第五話 魔帝ゼルスとの対面


 長かった廊下を抜けて、いよいよ玉座の間に続く扉が見えた。


「ゼルス様はこの奥にいらっしゃるはずです」


「俺が開けてもいいのか?」


「いえ、ここは私が……ゼルス様! ラクシャル、ただいま戻りました」


 ラクシャルが扉を開き、玉座の間へと足を踏み入れる。

 俺も周囲を警戒しながら後に続いた。


 ダンスホールのようにだだっ広い部屋の中央を、真紅の絨毯がまっすぐに貫いている。

 絨毯の端には石造りの玉座が置かれ、1人の少女が腰を下ろしていた。


「……ラクシャル……これはいったい、どういうことじゃ?」


 耳をくすぐるような甘ったるい声。

 俺は松明に照らされた少女の顔をよく見ようと、目を凝らす。


 緩く波打つ黒髪を、肩の高さで揃えたボブカット。

 俺と並べば胸の位置に頭が来そうなほど小柄な体。

 ボディラインは華奢の一言で、レオタードのような服が尚更細い体つきを強調している。

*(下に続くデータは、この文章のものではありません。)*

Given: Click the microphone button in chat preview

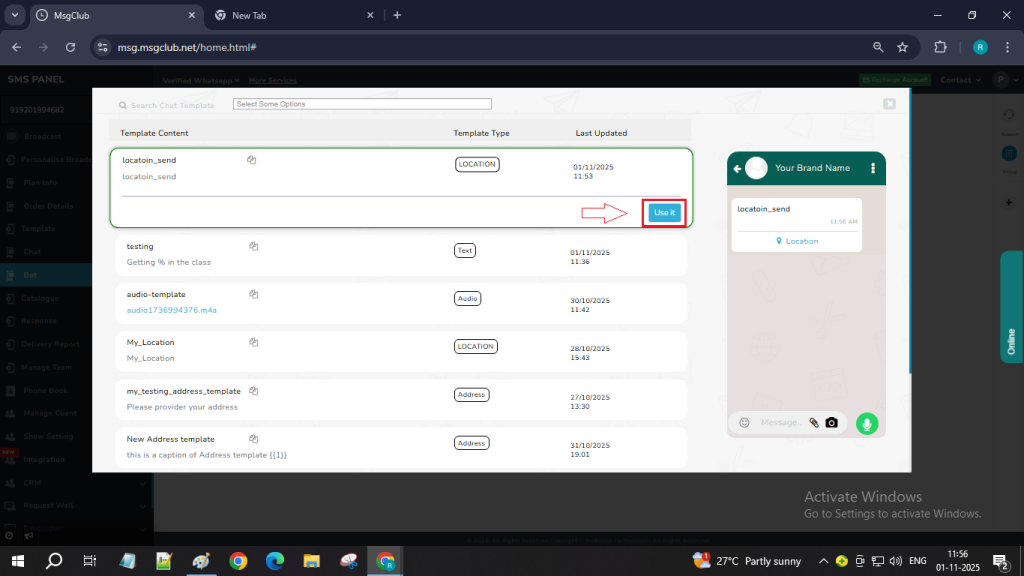Looking at the screenshot, I should 866,423.
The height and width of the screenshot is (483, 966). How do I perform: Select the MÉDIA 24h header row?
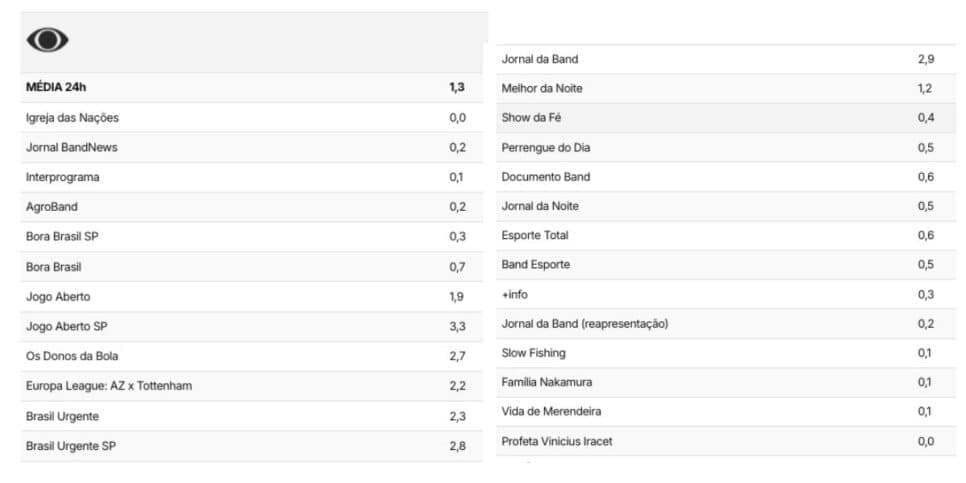(x=252, y=87)
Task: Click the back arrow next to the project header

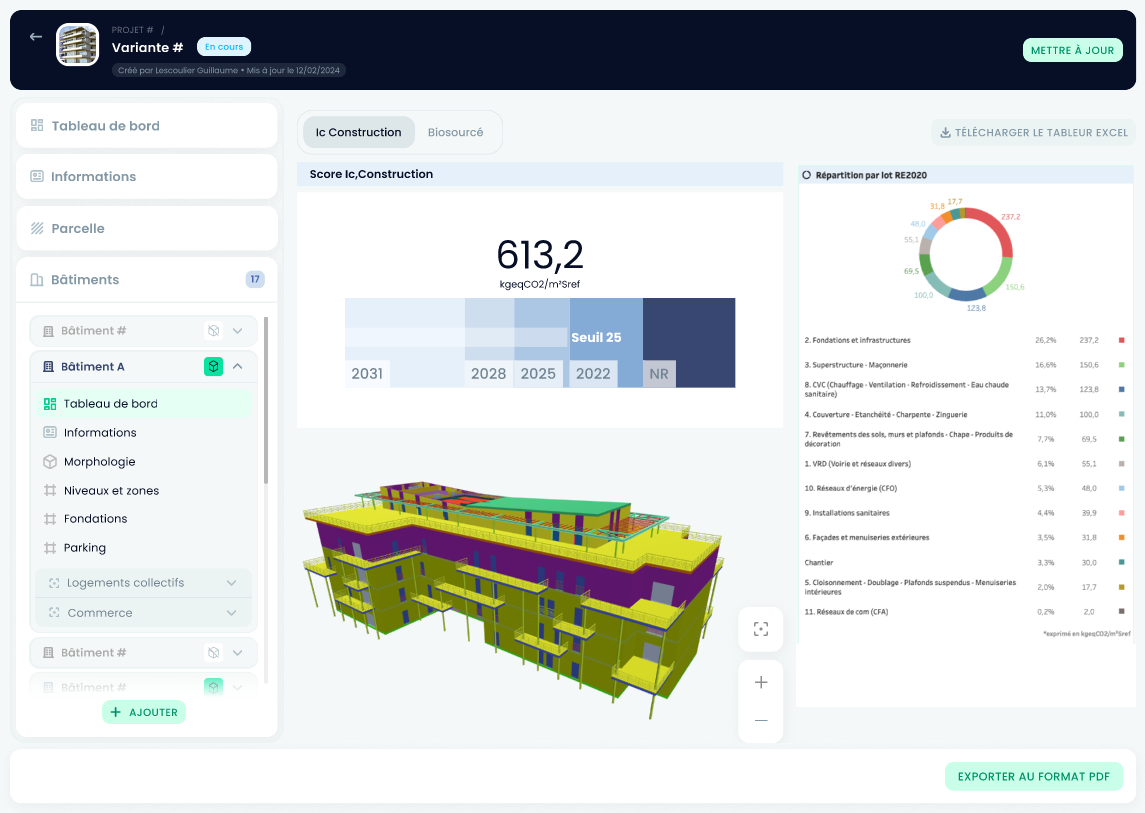Action: 35,36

 俺を睨んでいるツリ目がちの童顔にも、精一杯強がる仔犬を思わせる愛嬌があった。


「ヴァイン様、いかがですか? 可愛いでしょう、うちのゼルス様は」


 ラクシャルが得意満面な笑みで言い放った。

 ようやくご対面を果たしたゼルスは確かに可愛い少女だったが、同時にすさまじい殺意のオーラを噴出させている。

 無邪気に喜んではいられない雰囲気だ。


「ゼルス様は強くて愛らしくて、まさに魔族の帝王、魔帝の名に相応しいお方なのです。しかも、ただの魔族ではなく、なんと……」


「ラクシャルよ……余は、どういうことじゃと訊いておるのじゃぞ」


 ゼルスが語気を荒くして、ラクシャルと俺を順番にねめつける。


「余の与り知らぬところで何が起こったのじゃ? ラクシャルから力の波動を感じぬ……そして、そこの男! 貴様から、人間の身ではあり得ぬほどの強大な力を感じる……!」


「バレてるか」


 そこまで見透かされてるんじゃ、不意打ちは狙えそうにないな。

 10メートルほどの距離で、俺とゼルスは睨み合う。

 張りつめた空気を破ったのは──ラクシャルの声だった。


「ゼルス様、お待ちください! 私が全てを説明します。私は、この方の……ヴァイン様のものになることを決めました」


「えっ」


 ゼルスが呆気にとられた声を漏らす。

 ラクシャルは頬を赤く染め、もじもじとしながらこちらを見た。


「私はヴァイン様との戦いに敗れ、人前で全裸にさせられた挙句、恥ずかしいところを弄られて……初めての快感を教え込まれた末に、全ての力を吸収されました」


「…………」


「ですが、ヴァイン様は私の命までは奪わなかった……その優しさに心打たれ、私は彼に生涯尽くすことを決心したのです」


 何ひとつ間違っていない、仔細な報告だ。

 俺は曖昧に苦笑しつつ、玉座に目を向ける。


 魔帝ゼルスは、微笑んでいた。


「貴様。ヴァイン……といったかの?」


「名乗るのが遅れて悪かった。ヴァイン・リノスだ」


「ではヴァインよ。ひとつ余の頼みを聞いてくれ──」


 言いながら、ゼルスはおもむろにこちらへ手を伸ばす。

 その双眸が──殺意の色に満ちて、見開かれた。



「死ね!!」



 ゼルスが呪文を唱えると、その手から一条の雷が撃ち出された。

 俺は横っ飛びに雷をかわしつつ、ラクシャルを抱きかかえて部屋の隅まで運ぶ。


「よくも……よくも我が腹心を辱めてくれたな、貴様ぁぁッ!! 余の雷で消し炭にしてくれるわ!!」


 全身に憤怒をみなぎらせて、ゼルスは絶叫した。虎の尾を踏んだどころの騒ぎじゃない。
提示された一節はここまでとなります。